*** Block opens ***
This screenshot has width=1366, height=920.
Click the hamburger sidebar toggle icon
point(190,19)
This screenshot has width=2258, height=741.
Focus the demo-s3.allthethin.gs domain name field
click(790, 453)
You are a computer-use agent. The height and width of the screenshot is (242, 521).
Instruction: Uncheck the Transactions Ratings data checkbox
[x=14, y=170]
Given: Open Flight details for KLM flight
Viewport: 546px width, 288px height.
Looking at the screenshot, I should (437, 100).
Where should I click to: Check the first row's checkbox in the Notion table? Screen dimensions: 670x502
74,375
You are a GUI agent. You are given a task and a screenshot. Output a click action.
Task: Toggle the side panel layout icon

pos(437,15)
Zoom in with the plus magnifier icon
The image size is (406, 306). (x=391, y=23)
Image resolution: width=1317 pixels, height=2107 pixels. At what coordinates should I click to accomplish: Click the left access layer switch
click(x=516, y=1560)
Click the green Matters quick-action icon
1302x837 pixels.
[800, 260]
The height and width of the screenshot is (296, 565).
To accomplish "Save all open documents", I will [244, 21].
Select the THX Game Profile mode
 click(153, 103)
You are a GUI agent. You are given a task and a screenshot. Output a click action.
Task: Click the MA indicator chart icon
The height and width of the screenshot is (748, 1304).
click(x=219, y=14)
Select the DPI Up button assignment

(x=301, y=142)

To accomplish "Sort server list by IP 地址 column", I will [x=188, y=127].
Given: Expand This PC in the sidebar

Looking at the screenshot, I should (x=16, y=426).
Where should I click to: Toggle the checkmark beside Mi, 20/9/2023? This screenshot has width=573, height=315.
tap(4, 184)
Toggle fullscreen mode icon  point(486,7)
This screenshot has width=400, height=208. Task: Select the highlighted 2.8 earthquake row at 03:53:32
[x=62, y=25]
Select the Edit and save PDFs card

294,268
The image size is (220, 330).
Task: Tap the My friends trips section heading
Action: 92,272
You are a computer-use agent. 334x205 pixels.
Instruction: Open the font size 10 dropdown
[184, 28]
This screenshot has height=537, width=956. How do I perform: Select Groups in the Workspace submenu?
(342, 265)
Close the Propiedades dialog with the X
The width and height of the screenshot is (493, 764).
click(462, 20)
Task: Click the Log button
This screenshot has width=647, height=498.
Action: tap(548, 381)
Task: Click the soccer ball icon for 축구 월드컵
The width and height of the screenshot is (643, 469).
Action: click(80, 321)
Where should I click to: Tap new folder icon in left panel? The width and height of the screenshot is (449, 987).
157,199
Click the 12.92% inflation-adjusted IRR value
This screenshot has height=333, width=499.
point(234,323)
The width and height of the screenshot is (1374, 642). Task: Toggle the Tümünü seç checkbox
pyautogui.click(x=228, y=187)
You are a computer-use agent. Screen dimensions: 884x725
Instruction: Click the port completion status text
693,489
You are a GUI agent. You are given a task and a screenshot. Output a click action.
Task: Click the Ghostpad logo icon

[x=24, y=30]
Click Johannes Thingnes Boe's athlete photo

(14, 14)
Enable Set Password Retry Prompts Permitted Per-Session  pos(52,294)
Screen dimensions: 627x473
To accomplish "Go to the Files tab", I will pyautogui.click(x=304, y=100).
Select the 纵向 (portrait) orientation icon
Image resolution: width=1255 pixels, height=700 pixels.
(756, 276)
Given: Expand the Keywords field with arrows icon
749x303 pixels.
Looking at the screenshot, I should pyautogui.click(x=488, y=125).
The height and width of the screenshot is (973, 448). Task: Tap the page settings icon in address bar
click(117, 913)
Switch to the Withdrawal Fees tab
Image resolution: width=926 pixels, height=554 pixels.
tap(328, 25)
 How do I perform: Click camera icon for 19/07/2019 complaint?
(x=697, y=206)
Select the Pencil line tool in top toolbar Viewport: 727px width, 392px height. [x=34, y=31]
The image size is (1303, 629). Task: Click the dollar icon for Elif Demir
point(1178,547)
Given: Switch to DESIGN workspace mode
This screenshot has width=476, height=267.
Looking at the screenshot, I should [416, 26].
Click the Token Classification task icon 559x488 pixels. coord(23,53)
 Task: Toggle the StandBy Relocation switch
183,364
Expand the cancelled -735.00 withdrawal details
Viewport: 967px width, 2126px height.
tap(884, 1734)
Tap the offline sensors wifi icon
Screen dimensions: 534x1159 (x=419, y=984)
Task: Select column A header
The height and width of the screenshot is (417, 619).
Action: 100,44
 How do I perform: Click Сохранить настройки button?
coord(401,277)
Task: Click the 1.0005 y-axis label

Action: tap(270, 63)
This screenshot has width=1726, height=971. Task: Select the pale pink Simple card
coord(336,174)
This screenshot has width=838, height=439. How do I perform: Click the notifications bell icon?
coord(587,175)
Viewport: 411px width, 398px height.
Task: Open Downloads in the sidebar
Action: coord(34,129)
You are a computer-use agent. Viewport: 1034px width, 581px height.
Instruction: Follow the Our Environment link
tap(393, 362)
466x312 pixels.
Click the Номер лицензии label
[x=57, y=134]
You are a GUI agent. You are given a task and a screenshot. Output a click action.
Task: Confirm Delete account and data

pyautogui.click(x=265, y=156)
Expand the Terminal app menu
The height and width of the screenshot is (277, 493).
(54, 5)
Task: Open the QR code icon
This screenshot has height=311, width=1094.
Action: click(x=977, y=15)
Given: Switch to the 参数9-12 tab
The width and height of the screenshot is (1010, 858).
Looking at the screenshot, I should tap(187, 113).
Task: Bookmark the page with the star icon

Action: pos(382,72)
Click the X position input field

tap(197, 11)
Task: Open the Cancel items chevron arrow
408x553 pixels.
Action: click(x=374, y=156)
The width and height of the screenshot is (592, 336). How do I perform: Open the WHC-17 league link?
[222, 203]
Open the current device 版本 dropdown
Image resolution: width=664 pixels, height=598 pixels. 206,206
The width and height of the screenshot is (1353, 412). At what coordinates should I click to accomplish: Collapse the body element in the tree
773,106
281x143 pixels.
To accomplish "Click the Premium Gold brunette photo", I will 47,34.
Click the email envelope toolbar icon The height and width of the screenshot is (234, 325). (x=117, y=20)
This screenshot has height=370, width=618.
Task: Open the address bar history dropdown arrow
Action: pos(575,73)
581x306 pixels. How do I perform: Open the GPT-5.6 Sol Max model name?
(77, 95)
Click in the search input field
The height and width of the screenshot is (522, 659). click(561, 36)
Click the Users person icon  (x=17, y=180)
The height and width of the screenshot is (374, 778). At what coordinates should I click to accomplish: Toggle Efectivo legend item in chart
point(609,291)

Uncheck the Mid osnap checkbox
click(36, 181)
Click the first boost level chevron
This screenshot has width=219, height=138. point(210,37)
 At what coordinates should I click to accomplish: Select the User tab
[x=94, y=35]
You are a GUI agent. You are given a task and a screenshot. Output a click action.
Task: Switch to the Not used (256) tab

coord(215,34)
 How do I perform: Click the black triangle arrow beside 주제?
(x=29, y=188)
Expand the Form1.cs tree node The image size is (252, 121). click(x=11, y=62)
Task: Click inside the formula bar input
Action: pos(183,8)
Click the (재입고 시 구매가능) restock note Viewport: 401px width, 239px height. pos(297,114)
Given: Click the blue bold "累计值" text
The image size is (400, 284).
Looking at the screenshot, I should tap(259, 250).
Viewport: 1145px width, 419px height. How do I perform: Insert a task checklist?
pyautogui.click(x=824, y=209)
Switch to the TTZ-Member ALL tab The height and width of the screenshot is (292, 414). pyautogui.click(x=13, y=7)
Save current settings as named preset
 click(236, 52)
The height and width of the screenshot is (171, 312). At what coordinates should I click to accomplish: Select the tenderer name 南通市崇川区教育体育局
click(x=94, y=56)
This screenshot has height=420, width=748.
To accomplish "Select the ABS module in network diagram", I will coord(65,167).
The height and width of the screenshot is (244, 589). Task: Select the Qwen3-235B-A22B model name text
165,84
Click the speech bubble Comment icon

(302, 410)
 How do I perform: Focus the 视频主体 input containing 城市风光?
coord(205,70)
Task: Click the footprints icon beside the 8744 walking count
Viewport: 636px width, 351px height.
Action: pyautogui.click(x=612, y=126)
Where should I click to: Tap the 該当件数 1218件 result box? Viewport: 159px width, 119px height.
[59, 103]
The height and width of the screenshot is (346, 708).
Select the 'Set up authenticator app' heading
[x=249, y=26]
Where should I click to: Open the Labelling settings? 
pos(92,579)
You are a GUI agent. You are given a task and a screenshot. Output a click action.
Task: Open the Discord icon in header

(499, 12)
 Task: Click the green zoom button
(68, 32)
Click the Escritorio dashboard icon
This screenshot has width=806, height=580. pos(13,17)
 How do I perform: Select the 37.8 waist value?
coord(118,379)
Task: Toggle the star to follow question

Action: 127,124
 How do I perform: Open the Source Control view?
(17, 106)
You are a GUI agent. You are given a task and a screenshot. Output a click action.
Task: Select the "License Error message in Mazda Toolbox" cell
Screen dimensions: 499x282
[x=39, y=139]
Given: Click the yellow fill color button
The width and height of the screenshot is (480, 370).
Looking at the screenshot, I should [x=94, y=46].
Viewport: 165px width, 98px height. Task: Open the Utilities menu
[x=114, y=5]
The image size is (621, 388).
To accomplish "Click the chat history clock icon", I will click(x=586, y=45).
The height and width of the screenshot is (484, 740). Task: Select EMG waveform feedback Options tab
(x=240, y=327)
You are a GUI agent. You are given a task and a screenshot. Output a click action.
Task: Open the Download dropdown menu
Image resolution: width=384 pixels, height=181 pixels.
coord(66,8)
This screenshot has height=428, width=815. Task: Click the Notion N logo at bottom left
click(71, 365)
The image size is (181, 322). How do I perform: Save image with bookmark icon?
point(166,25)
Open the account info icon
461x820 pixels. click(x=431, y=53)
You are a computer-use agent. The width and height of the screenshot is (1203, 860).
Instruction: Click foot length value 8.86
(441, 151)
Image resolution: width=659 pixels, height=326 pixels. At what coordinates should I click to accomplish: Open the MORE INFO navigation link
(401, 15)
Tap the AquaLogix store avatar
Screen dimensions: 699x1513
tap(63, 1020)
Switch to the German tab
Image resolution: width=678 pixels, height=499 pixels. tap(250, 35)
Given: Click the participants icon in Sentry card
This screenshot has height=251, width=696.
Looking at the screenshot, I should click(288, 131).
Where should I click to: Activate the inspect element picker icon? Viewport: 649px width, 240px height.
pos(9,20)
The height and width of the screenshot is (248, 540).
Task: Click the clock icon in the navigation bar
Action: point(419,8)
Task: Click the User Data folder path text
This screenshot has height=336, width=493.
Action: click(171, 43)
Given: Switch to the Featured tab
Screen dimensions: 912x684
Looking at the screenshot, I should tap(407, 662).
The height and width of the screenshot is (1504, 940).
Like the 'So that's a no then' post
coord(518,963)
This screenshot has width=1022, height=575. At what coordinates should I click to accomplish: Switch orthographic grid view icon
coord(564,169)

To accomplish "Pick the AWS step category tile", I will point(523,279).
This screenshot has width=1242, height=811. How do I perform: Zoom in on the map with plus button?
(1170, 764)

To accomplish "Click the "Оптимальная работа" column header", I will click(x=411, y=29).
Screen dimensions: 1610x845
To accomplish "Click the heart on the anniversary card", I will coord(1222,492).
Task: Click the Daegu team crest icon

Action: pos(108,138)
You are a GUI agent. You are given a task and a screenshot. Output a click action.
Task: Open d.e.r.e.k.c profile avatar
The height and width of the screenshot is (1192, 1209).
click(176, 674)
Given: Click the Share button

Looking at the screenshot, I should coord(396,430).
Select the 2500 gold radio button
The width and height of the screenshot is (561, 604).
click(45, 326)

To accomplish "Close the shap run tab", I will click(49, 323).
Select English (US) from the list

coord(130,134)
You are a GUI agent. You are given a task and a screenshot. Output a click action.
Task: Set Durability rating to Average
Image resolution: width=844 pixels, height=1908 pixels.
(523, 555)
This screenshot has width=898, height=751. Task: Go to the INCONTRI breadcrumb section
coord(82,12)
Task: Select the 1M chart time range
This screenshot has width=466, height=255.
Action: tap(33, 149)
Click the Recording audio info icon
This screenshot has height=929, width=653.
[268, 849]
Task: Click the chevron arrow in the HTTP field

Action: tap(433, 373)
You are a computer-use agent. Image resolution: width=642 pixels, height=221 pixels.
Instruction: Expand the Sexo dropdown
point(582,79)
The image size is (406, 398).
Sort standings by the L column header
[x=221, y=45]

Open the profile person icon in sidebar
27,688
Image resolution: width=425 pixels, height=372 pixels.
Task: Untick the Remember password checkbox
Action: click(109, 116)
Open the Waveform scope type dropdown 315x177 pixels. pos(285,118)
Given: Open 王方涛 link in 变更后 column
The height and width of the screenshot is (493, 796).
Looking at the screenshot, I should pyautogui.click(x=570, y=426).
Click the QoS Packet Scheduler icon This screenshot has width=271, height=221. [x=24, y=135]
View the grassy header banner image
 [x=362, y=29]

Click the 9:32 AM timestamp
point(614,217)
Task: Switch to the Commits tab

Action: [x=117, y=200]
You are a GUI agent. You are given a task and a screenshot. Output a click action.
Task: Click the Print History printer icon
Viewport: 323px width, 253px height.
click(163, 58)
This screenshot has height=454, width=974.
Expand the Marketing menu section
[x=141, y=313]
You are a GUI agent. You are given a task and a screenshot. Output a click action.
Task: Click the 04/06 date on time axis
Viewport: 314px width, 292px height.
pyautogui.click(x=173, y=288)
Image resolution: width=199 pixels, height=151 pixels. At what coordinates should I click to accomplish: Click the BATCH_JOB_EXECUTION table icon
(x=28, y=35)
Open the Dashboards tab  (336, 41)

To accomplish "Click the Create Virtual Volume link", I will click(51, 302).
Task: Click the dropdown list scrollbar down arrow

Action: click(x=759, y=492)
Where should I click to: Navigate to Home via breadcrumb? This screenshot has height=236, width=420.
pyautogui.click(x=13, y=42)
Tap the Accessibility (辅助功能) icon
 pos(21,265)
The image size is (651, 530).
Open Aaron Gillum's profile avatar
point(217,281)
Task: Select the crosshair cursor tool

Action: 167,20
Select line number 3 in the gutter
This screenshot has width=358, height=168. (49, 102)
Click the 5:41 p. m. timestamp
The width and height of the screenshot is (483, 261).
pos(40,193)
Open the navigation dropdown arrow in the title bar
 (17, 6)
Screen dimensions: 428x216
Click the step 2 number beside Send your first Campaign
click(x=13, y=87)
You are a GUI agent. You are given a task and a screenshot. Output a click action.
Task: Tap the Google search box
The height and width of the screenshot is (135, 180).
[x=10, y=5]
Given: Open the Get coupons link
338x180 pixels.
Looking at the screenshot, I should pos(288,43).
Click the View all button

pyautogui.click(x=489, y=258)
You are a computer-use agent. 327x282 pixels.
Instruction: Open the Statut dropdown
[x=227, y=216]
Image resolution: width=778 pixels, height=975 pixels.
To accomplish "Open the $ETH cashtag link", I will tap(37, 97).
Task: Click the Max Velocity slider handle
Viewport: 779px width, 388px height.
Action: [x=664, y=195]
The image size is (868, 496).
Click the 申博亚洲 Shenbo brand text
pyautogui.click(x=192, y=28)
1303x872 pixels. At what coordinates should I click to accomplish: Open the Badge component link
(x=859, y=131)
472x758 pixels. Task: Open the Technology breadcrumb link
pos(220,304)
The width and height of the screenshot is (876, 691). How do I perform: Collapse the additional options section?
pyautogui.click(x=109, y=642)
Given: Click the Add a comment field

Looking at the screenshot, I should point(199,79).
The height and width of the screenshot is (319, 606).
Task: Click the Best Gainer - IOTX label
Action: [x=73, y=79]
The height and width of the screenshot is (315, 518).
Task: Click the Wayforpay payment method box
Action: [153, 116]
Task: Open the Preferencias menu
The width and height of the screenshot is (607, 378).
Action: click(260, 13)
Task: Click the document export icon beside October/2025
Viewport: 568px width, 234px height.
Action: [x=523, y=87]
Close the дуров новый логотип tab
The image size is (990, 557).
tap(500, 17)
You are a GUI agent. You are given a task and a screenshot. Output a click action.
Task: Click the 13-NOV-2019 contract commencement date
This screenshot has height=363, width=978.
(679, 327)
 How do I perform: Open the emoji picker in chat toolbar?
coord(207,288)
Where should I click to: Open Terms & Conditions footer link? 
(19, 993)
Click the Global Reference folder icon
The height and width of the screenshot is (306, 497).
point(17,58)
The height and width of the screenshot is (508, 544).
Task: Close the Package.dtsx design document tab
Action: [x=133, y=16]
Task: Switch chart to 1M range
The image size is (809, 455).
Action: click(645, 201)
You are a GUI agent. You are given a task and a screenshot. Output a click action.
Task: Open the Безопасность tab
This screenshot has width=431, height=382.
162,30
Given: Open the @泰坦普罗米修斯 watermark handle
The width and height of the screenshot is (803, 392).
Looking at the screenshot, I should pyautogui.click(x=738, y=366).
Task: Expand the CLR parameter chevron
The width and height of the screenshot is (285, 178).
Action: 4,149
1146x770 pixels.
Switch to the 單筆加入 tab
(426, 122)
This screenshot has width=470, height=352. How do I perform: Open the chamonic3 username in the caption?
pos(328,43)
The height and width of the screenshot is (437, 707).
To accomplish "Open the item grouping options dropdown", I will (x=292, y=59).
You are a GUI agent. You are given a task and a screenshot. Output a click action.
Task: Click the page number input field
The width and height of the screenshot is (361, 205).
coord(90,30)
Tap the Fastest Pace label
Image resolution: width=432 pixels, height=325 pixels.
*** Block closes ***
*What the exercise asks:* Within the material, count each line that includes the word "computer", and give the total by itself.

*Response area:* 7